Indeed, as is his wont, conference co-founder and producer Harry Javer kicked off this year’s TLC (held last week at The Arizona Biltmore Resort and Spa in Phoenix) by informally polling the opening morning crowd about whether they are optimistic or pessimistic about the next year for the lodging industry—and the vast majority raised their hands in response to the upbeat outlook.
Among the many expressing a positive view from the podiums at TLC was Chip Rogers, president and ceo of the Asian American Hotel Owners Association (AAHOA). For example, for all the paralysis among lawmakers in Washington, D.C., on a variety of issues, Rogers said during the event’s opening session that he is “extremely optimistic that Congress will pass a significant tax cut by Christmas.
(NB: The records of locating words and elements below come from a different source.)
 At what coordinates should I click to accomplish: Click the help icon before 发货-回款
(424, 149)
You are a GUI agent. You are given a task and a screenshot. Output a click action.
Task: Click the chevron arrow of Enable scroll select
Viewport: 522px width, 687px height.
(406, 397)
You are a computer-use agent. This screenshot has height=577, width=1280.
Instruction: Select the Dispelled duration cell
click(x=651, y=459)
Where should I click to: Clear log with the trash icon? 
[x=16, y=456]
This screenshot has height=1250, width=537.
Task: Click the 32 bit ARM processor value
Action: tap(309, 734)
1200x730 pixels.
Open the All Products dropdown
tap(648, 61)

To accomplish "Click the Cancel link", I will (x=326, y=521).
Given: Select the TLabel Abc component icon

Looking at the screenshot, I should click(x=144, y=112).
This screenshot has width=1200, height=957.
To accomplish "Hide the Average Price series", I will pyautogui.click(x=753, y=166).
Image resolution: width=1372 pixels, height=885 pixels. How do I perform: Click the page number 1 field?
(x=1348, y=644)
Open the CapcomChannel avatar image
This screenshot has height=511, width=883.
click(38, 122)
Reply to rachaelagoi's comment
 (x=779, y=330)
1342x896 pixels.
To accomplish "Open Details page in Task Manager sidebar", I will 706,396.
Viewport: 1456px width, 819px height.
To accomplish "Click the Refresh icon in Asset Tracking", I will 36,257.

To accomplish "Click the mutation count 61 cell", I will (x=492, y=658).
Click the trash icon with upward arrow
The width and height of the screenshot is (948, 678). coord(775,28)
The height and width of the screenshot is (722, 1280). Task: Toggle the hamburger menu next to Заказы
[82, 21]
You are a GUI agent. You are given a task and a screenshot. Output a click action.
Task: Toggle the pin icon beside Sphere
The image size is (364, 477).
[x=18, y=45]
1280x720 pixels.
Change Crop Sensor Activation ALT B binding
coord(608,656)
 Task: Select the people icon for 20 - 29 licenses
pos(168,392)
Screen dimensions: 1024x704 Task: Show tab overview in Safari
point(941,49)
For my membership, the most important aspect of that proposed tax reform would be bringing down the rates on small-business owners.” (Related note: Rogers weighs in on other potential benefits of tax reform and other issues impacting his organization’s 17,000-plus members in an in-depth Q+A that’s in the November edition of Boutique Design magazine.)
Here are some other nuggets of wisdom I gleaned from TLC speakers:
“Look around at any consumer good and you see an ever-growing array of choices. The same thing applies to all the new brands that are being launched in the hotel business. These days, people want more choices in their lodging, as well.”—David Kong, president and ceo, Best Western Hotels & Resorts, during the “A View from the Top” panel.
“If you’re complacent, you’re dead.”—Kevin Frid, chief operating officer, North & Central America, AccorHotels, at the “A View from the C-Suite” session.
“There’s always some element of surprise in doing an adaptive reuse project. Your best bet is to expect the unexpected.”—Mike Conway, chairman and chief portfolio officer of Winegardner & Hammons Hotel Group, during the “Historic Building Conversion” panel.
“Soft brands allow us to bring truly iconic buildings into our system that keep their own identities, thereby giving more choices to travelers.”—Noah Silverman, chief development officer, full service hotels, Marriott Intl., at the “A Guide to Soft Brands” session.
“To pull off a successful renovation, you have to have a great team in place, right from the start. Without that, it’s like trying to build a house without first having the foundation in place.”—Kip Richards, principal/director, Source Direct Imports, during the “Smart Renovation to Add Value and Increase Profits” panel.